Records provided>
# # #
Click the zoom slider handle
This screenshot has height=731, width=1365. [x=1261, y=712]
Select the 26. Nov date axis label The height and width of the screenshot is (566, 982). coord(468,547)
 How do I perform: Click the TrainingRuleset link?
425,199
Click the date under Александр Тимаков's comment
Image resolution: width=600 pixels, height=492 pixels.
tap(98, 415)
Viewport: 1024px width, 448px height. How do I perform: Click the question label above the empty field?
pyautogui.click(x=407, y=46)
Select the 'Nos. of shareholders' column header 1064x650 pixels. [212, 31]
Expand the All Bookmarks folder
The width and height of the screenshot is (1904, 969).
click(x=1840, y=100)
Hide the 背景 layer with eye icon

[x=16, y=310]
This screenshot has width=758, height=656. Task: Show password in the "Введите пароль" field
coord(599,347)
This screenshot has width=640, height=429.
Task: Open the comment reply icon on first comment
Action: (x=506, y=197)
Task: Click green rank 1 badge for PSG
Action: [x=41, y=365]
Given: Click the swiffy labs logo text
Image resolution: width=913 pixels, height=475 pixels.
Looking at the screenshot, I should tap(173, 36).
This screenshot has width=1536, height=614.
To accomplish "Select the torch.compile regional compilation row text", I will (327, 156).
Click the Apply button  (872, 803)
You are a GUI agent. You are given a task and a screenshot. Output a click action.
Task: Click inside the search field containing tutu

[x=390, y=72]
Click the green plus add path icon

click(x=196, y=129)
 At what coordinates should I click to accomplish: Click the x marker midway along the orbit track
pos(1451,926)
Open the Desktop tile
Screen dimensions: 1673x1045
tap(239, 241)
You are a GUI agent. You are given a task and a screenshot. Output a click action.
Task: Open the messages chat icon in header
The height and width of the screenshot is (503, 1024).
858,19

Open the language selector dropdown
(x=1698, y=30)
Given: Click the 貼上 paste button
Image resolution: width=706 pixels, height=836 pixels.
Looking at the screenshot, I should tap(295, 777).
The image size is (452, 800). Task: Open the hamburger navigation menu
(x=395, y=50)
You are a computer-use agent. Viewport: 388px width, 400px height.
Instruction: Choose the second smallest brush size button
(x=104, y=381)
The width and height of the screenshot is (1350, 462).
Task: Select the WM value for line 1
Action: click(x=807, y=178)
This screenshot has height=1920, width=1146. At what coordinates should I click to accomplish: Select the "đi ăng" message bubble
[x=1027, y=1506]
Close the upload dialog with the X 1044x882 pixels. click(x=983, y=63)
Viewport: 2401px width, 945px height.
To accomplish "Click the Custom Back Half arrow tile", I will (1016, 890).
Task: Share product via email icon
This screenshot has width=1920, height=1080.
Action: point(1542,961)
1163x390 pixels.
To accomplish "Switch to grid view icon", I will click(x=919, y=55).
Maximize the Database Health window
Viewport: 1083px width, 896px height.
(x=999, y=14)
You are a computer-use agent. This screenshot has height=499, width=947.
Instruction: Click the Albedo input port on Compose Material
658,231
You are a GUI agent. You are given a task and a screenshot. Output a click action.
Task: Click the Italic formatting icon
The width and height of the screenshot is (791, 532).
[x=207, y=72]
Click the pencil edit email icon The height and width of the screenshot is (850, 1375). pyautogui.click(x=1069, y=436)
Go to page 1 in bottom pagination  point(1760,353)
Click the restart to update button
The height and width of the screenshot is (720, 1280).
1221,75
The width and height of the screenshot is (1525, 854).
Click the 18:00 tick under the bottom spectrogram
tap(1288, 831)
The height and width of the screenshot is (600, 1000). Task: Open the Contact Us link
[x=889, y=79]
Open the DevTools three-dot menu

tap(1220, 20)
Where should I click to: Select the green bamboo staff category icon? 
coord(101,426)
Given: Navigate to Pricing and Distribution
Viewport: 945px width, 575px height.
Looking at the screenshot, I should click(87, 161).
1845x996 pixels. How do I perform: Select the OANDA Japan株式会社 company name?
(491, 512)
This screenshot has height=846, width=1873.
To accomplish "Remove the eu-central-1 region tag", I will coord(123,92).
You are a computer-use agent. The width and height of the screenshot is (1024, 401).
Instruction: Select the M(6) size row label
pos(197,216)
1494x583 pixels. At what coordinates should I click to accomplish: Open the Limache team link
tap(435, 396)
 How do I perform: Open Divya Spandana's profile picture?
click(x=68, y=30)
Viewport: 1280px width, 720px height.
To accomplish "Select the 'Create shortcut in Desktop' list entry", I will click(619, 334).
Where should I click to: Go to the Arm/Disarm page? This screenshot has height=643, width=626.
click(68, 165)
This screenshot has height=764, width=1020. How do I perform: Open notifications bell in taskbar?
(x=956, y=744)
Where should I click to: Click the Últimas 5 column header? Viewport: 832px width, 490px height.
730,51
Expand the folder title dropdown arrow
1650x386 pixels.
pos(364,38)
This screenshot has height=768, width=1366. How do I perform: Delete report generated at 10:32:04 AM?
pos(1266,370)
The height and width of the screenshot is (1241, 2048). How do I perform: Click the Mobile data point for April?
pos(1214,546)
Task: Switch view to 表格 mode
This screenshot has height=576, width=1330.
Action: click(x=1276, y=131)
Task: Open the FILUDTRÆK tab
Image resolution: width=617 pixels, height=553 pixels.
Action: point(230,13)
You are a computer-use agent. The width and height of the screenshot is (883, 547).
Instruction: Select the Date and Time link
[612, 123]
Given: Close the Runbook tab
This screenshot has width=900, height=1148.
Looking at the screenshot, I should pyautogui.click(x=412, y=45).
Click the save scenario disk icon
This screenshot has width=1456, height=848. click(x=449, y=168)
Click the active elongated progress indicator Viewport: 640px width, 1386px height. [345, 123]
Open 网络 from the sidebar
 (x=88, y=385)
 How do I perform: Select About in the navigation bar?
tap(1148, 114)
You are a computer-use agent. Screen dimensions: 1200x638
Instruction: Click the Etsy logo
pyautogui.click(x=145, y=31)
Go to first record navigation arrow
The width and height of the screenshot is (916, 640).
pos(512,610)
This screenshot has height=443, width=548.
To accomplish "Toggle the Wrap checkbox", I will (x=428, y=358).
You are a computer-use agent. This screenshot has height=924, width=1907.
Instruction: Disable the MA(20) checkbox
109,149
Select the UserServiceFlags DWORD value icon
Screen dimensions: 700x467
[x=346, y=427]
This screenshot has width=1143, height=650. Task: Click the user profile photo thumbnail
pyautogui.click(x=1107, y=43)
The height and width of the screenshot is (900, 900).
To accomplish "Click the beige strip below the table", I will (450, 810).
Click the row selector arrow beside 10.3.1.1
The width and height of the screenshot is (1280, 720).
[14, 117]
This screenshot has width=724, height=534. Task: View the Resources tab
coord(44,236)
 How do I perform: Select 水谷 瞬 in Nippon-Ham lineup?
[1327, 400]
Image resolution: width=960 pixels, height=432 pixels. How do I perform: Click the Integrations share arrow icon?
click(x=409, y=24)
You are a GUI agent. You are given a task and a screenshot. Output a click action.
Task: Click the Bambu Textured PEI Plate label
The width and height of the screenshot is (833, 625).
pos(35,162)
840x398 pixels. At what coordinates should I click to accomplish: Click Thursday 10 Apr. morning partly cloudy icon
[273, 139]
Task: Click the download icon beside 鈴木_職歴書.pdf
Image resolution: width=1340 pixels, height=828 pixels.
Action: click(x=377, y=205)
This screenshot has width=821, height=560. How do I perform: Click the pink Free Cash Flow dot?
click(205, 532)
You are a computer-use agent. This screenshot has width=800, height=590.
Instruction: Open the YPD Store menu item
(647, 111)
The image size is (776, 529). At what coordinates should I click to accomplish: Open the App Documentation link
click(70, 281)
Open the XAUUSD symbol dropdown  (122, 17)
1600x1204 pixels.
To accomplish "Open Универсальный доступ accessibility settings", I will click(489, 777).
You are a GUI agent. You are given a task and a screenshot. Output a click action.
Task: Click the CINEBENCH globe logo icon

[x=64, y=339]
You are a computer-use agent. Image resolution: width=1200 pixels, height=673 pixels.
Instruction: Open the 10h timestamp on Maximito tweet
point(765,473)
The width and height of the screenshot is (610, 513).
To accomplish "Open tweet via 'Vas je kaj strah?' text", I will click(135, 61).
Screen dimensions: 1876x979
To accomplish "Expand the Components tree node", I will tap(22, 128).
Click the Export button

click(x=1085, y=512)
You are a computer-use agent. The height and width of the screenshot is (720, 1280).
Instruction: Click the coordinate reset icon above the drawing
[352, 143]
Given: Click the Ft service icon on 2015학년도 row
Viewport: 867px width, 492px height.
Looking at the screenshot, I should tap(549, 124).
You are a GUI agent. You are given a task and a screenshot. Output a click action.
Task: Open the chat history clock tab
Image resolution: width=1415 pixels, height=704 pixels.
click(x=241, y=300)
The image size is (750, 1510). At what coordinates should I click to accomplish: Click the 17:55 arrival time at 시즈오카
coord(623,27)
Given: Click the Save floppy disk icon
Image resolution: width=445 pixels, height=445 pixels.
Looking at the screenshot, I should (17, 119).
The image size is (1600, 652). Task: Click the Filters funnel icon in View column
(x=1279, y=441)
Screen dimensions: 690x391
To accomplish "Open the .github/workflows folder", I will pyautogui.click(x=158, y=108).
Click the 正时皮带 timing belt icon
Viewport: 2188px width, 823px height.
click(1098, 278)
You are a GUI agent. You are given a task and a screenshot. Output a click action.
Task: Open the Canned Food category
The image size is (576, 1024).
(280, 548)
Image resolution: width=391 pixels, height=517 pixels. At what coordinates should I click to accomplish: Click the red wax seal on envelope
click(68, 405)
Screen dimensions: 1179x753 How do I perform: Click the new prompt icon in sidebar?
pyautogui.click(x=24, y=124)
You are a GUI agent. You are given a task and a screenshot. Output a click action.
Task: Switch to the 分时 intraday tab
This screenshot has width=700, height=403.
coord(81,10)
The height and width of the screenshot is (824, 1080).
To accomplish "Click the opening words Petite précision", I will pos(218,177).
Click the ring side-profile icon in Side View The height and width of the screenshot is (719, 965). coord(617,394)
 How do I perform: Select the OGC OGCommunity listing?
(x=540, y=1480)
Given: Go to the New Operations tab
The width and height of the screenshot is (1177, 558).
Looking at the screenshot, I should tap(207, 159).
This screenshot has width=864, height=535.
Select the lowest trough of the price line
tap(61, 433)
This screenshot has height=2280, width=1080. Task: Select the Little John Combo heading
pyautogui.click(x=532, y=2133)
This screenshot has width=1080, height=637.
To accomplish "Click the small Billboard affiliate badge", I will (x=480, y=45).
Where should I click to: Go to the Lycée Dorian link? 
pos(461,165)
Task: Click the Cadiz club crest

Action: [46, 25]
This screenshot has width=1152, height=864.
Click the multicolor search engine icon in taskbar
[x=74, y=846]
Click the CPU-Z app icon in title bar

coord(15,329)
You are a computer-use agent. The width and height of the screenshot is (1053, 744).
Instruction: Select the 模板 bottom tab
# # #
What the task asks> Write down, word for word, the lines above from the one containing "You are a computer-use agent. Viewport: 388px" through the one containing "Click the restart to update button", both ends included.

Task answer>
You are a computer-use agent. Viewport: 388px width, 400px height.
Instruction: Choose the second smallest brush size button
(x=104, y=381)
The width and height of the screenshot is (1350, 462).
Task: Select the WM value for line 1
Action: click(x=807, y=178)
This screenshot has height=1920, width=1146. At what coordinates should I click to accomplish: Select the "đi ăng" message bubble
[x=1027, y=1506]
Close the upload dialog with the X 1044x882 pixels. click(x=983, y=63)
Viewport: 2401px width, 945px height.
To accomplish "Click the Custom Back Half arrow tile", I will (1016, 890).
Task: Share product via email icon
This screenshot has width=1920, height=1080.
Action: point(1542,961)
1163x390 pixels.
To accomplish "Switch to grid view icon", I will click(x=919, y=55).
Maximize the Database Health window
Viewport: 1083px width, 896px height.
(x=999, y=14)
You are a computer-use agent. This screenshot has height=499, width=947.
Instruction: Click the Albedo input port on Compose Material
658,231
You are a GUI agent. You are given a task and a screenshot. Output a click action.
Task: Click the Italic formatting icon
The width and height of the screenshot is (791, 532).
[x=207, y=72]
Click the pencil edit email icon The height and width of the screenshot is (850, 1375). pyautogui.click(x=1069, y=436)
Go to page 1 in bottom pagination  point(1760,353)
Click the restart to update button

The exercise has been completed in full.